CARALHOTAS DE ALMEIRIM | ALMEIRIM
“O verdadeiro pão de Almeirim não é
amassado com máquinas. É com braços. Os antigos comiam este pão. Estavam uma
semana inteira com este pão tapado, abafado, naquele tempo era muita a fome. O
meu pão, por exemplo, continua à antiga. É amassado à mão, fica todo cheio por
dentro, sem buracos. Continuo à antiga enquanto puder.”
(D. Emília, padeira mais popular de
Almeirim)
Na linguagem popular dos almeirinenses, chama-se “caralhotas” aos borbotos das camisolas de lã. Mas como é que surge a analogia com o pão? Segundo a tradição oral, por finais do século XIX e inícios do século XX, uma senhora estava a cozer pão enquanto uma das filhas raspou o alguidar de barro e, com os restos da massa, fez uma bola que lançou para dentro do forno. À pergunta da mãe sobre o que estava a fazer, respondeu “uma caralhota, mãe!”.
As Caralhotas de Almeirim são hoje o pão típico desta
região ribatejana.
Arredondadas, com um diâmetro médio de 15 cm, o miolo prima
por ser cheio e rústico e a côdea estaladiça, resultado de um trabalho
totalmente manual da amassadura, até a massa ficar elástica, começar a fazer
bolhas e despegar-se do alguidar que tem de ser de barro.
Os ingredientes todos misturados e amassados são a farinha
de trigo, o fermento de padeiro ou massa que ficou de véspera a levedar (o “pão
acrescentado”), água e sal. Esta massa é levedada ao som de benzeduras e
dizeres populares repetidos ao longo dos tempos, para trazer sorte e garantir
que o pão cresça. Depois é cozida durante 10 a 15 minutos, nos fornos
tradicionais a lenha de eucalipto, pinho e sobro, que existirão em Almeirim
desde o século XVI.
A Caralhota aparece assim como uma forma de não desperdiçar
restos, sobretudo numa época em que eram escassos os recursos, com o pão a ser feito
em casa semanalmente, com o cereal que cada um cultivava e guardado o resto da
semana em sacos de pano.

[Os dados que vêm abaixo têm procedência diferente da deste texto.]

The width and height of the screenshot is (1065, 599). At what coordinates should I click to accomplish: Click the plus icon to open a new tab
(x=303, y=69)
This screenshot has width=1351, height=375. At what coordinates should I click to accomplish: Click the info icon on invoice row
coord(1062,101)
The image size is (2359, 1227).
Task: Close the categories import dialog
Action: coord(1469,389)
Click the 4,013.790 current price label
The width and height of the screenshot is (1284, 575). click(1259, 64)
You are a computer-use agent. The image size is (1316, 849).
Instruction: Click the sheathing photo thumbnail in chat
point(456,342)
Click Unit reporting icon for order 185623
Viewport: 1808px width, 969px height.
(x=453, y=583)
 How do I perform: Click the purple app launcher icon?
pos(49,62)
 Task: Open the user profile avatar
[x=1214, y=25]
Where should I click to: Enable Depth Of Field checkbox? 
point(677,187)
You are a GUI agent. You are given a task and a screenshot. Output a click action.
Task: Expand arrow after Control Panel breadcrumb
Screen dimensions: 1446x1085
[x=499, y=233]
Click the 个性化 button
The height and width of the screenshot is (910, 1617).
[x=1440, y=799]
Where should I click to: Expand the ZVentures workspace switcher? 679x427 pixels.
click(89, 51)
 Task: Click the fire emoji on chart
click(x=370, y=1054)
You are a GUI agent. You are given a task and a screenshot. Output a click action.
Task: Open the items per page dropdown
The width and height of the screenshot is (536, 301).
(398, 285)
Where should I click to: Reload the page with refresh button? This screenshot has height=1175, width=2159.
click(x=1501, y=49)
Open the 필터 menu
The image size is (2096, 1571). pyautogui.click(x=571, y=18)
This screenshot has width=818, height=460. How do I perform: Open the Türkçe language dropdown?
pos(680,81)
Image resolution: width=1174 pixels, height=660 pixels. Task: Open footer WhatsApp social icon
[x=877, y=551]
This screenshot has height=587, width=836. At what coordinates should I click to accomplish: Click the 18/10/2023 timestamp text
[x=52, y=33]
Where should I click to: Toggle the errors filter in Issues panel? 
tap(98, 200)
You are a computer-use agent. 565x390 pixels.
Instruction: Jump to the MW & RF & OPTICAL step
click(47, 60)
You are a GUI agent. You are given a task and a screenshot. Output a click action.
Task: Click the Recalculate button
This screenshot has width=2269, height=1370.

Por outro lado, não aproveitar esses restos de massa era
quase despautério, porque “o pão foi Deus que deu” para alimentar a família.
Com o aumento do número de restaurantes em Almeirim, derivado
à fama de outras iguarias gastronómicas do concelho, as Caralhotas passaram também
a ser uma das imagens de marca da terra, ao servir de complemento para
acompanhar a Sopa da Pedra, o que fez disparar a venda deste pão. Igualmente, o
próprio nome vem suscitando a curiosidade de muitos forasteiros que são grande
parte da clientela nas padarias da terra ou em feiras onde o concelho está
representado. Em suma, referência da gastronomia local e com mérito patrimonial,
as Caralhotas de Almeirim acabaram por ser também um produto essencial no
desenvolvimento socioeconómico do município.
Desde 2020 (conforme Despacho nº 7814/2020, de 7 de
agosto), as Caralhotas de Almeirim passaram a ter garantia de qualidade
diferenciada através da proteção à denominação e indicação geográfica circunscrita
a este concelho.
Atualmente e em consequência da procura verificada, para além do pão arredondado que permanece o característico, passou a ser também possível encontrar Caralhotas na variante recheada com sabores de outros ingredientes regionais a gosto, adocicados ou salgados.